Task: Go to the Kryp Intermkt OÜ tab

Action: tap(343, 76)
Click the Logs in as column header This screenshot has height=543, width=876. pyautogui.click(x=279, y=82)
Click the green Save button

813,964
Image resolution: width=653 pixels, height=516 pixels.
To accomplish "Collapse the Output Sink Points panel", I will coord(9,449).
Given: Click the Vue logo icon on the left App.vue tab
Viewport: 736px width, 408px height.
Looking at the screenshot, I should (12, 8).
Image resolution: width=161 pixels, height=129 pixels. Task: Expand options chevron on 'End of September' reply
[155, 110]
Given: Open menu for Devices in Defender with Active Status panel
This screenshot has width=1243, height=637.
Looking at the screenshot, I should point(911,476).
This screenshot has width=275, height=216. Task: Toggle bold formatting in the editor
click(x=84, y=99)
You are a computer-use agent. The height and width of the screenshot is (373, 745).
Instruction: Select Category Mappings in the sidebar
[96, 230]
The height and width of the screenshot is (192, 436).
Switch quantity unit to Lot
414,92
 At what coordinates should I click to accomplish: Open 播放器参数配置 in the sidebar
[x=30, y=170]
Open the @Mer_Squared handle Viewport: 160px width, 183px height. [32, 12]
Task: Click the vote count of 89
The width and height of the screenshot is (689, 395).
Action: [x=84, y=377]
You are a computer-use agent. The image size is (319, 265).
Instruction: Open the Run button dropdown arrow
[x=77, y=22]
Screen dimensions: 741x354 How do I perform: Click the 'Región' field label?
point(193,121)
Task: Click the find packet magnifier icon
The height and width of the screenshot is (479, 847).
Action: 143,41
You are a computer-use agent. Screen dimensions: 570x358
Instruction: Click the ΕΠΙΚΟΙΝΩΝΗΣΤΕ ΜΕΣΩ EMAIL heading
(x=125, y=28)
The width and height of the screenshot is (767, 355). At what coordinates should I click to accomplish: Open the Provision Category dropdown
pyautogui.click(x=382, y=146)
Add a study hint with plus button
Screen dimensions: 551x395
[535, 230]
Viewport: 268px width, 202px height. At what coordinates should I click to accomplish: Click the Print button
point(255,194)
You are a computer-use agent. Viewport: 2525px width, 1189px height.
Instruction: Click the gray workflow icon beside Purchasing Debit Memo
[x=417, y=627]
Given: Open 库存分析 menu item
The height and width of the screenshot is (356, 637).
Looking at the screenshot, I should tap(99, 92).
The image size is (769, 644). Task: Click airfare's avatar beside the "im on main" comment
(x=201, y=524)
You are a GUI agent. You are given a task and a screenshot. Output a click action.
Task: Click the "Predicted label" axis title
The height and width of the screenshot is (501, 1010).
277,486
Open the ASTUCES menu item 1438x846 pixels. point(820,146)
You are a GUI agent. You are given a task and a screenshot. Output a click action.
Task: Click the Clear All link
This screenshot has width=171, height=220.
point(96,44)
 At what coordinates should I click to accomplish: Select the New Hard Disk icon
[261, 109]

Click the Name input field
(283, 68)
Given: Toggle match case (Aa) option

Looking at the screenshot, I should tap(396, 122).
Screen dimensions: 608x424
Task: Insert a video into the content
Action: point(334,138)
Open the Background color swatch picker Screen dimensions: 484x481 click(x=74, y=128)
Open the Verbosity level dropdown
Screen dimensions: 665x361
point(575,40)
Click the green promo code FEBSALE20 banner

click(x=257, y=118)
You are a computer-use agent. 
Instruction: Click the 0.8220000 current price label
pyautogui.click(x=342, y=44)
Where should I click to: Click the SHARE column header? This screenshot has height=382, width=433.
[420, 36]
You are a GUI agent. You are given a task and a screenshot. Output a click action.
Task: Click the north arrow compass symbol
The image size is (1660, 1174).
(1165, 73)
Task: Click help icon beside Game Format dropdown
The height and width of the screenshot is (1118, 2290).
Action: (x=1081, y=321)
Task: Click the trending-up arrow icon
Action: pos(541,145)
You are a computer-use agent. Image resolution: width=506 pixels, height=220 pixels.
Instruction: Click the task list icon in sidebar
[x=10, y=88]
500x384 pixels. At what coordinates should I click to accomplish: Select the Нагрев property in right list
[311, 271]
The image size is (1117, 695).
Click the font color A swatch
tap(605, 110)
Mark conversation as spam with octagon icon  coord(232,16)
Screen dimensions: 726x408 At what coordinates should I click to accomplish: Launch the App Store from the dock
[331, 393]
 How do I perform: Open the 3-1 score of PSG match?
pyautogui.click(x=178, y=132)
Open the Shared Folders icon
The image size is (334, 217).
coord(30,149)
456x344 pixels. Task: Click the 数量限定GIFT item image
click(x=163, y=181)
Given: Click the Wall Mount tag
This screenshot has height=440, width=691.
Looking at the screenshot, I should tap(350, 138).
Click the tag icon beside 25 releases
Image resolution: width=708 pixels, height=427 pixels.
- - - - - - -
* _Written instruction_: Copy out every one of the lines above word for word, with nothing changed.

* _Answer for this exercise_:
Task: Go to the Kryp Intermkt OÜ tab

Action: tap(343, 76)
Click the Logs in as column header This screenshot has height=543, width=876. pyautogui.click(x=279, y=82)
Click the green Save button

813,964
Image resolution: width=653 pixels, height=516 pixels.
To accomplish "Collapse the Output Sink Points panel", I will coord(9,449).
Given: Click the Vue logo icon on the left App.vue tab
Viewport: 736px width, 408px height.
Looking at the screenshot, I should (12, 8).
Image resolution: width=161 pixels, height=129 pixels. Task: Expand options chevron on 'End of September' reply
[155, 110]
Given: Open menu for Devices in Defender with Active Status panel
This screenshot has width=1243, height=637.
Looking at the screenshot, I should point(911,476).
This screenshot has width=275, height=216. Task: Toggle bold formatting in the editor
click(x=84, y=99)
You are a computer-use agent. The height and width of the screenshot is (373, 745).
Instruction: Select Category Mappings in the sidebar
[96, 230]
The height and width of the screenshot is (192, 436).
Switch quantity unit to Lot
414,92
 At what coordinates should I click to accomplish: Open 播放器参数配置 in the sidebar
[x=30, y=170]
Open the @Mer_Squared handle Viewport: 160px width, 183px height. [32, 12]
Task: Click the vote count of 89
The width and height of the screenshot is (689, 395).
Action: [x=84, y=377]
You are a computer-use agent. The image size is (319, 265).
Instruction: Open the Run button dropdown arrow
[x=77, y=22]
Screen dimensions: 741x354 How do I perform: Click the 'Región' field label?
point(193,121)
Task: Click the find packet magnifier icon
The height and width of the screenshot is (479, 847).
Action: 143,41
You are a computer-use agent. Screen dimensions: 570x358
Instruction: Click the ΕΠΙΚΟΙΝΩΝΗΣΤΕ ΜΕΣΩ EMAIL heading
(x=125, y=28)
The width and height of the screenshot is (767, 355). At what coordinates should I click to accomplish: Open the Provision Category dropdown
pyautogui.click(x=382, y=146)
Add a study hint with plus button
Screen dimensions: 551x395
[535, 230]
Viewport: 268px width, 202px height. At what coordinates should I click to accomplish: Click the Print button
point(255,194)
You are a computer-use agent. Viewport: 2525px width, 1189px height.
Instruction: Click the gray workflow icon beside Purchasing Debit Memo
[x=417, y=627]
Given: Open 库存分析 menu item
The height and width of the screenshot is (356, 637).
Looking at the screenshot, I should tap(99, 92).
The image size is (769, 644). Task: Click airfare's avatar beside the "im on main" comment
(x=201, y=524)
You are a GUI agent. You are given a task and a screenshot. Output a click action.
Task: Click the "Predicted label" axis title
The height and width of the screenshot is (501, 1010).
277,486
Open the ASTUCES menu item 1438x846 pixels. point(820,146)
You are a GUI agent. You are given a task and a screenshot. Output a click action.
Task: Click the Clear All link
This screenshot has width=171, height=220.
point(96,44)
 At what coordinates should I click to accomplish: Select the New Hard Disk icon
[261, 109]

Click the Name input field
(283, 68)
Given: Toggle match case (Aa) option

Looking at the screenshot, I should tap(396, 122).
Screen dimensions: 608x424
Task: Insert a video into the content
Action: point(334,138)
Open the Background color swatch picker Screen dimensions: 484x481 click(x=74, y=128)
Open the Verbosity level dropdown
Screen dimensions: 665x361
point(575,40)
Click the green promo code FEBSALE20 banner

click(x=257, y=118)
You are a computer-use agent. 
Instruction: Click the 0.8220000 current price label
pyautogui.click(x=342, y=44)
Where should I click to: Click the SHARE column header? This screenshot has height=382, width=433.
[420, 36]
You are a GUI agent. You are given a task and a screenshot. Output a click action.
Task: Click the north arrow compass symbol
The image size is (1660, 1174).
(1165, 73)
Task: Click help icon beside Game Format dropdown
The height and width of the screenshot is (1118, 2290).
Action: (x=1081, y=321)
Task: Click the trending-up arrow icon
Action: pos(541,145)
You are a computer-use agent. Image resolution: width=506 pixels, height=220 pixels.
Instruction: Click the task list icon in sidebar
[x=10, y=88]
500x384 pixels. At what coordinates should I click to accomplish: Select the Нагрев property in right list
[311, 271]
The image size is (1117, 695).
Click the font color A swatch
tap(605, 110)
Mark conversation as spam with octagon icon  coord(232,16)
Screen dimensions: 726x408 At what coordinates should I click to accomplish: Launch the App Store from the dock
[331, 393]
 How do I perform: Open the 3-1 score of PSG match?
pyautogui.click(x=178, y=132)
Open the Shared Folders icon
The image size is (334, 217).
coord(30,149)
456x344 pixels. Task: Click the 数量限定GIFT item image
click(x=163, y=181)
Given: Click the Wall Mount tag
This screenshot has height=440, width=691.
Looking at the screenshot, I should tap(350, 138).
Click the tag icon beside 25 releases
Image resolution: width=708 pixels, height=427 pixels.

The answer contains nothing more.